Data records
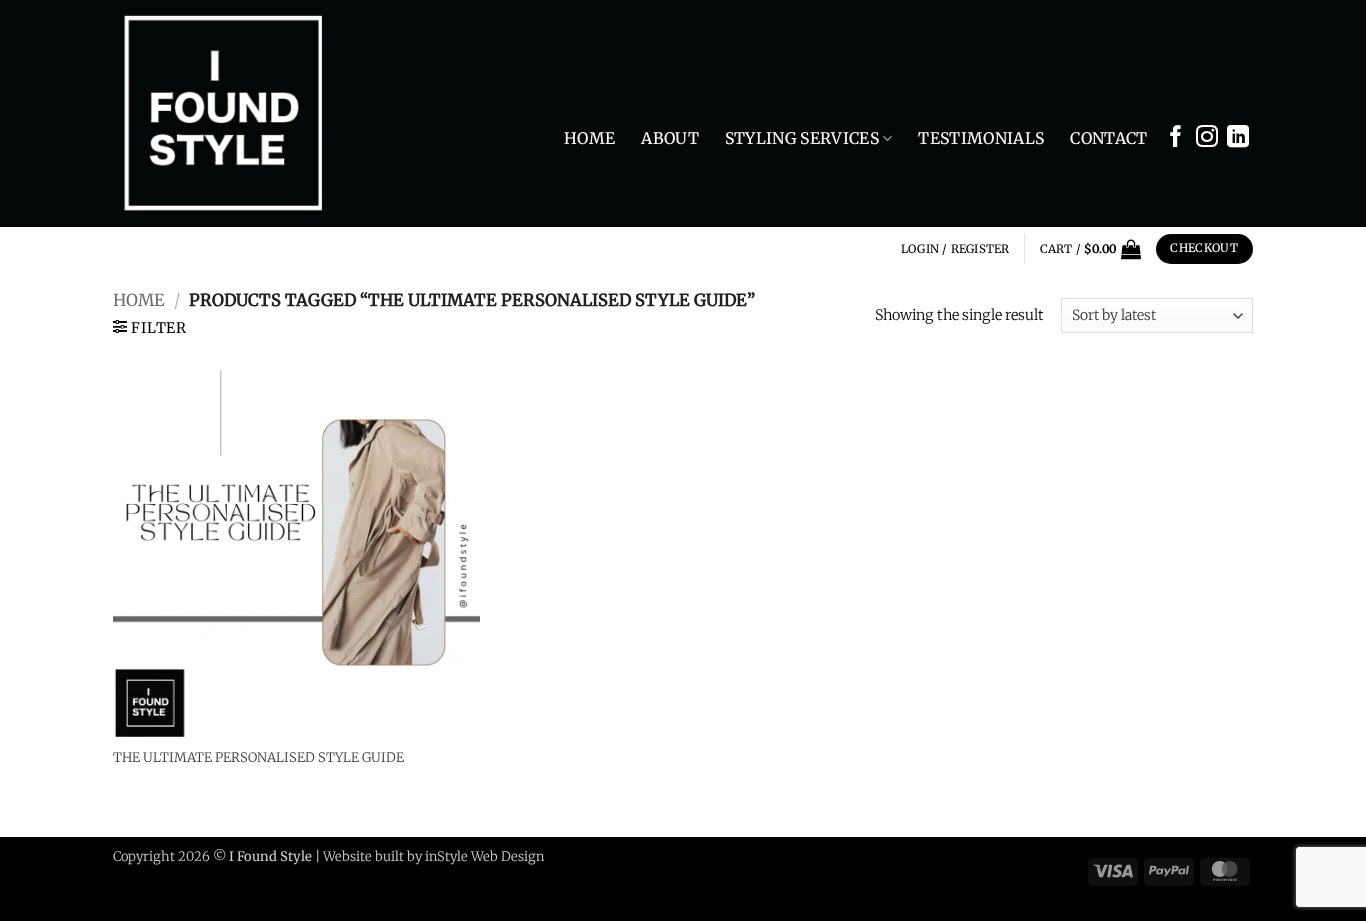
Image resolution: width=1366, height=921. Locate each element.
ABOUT (670, 138)
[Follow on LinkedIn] (1238, 141)
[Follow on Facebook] (1176, 141)
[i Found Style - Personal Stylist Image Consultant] (237, 113)
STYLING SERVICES (802, 138)
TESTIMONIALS (981, 138)
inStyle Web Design (486, 856)
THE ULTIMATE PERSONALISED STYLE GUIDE (258, 758)
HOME (589, 138)
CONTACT (1108, 138)
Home (139, 300)
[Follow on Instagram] (1207, 141)
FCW (561, 856)
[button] (955, 249)
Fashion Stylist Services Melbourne (974, 870)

■ Exercise objective
Images stay out, but the rest of the data above must be repeated exactly.

■ Answer for the task
Image resolution: width=1366, height=921. Locate each element.
ABOUT (670, 138)
[Follow on LinkedIn] (1238, 141)
[Follow on Facebook] (1176, 141)
[i Found Style - Personal Stylist Image Consultant] (237, 113)
STYLING SERVICES (802, 138)
TESTIMONIALS (981, 138)
inStyle Web Design (486, 856)
THE ULTIMATE PERSONALISED STYLE GUIDE (258, 758)
HOME (589, 138)
CONTACT (1108, 138)
Home (139, 300)
[Follow on Instagram] (1207, 141)
FCW (561, 856)
[button] (955, 249)
Fashion Stylist Services Melbourne (974, 870)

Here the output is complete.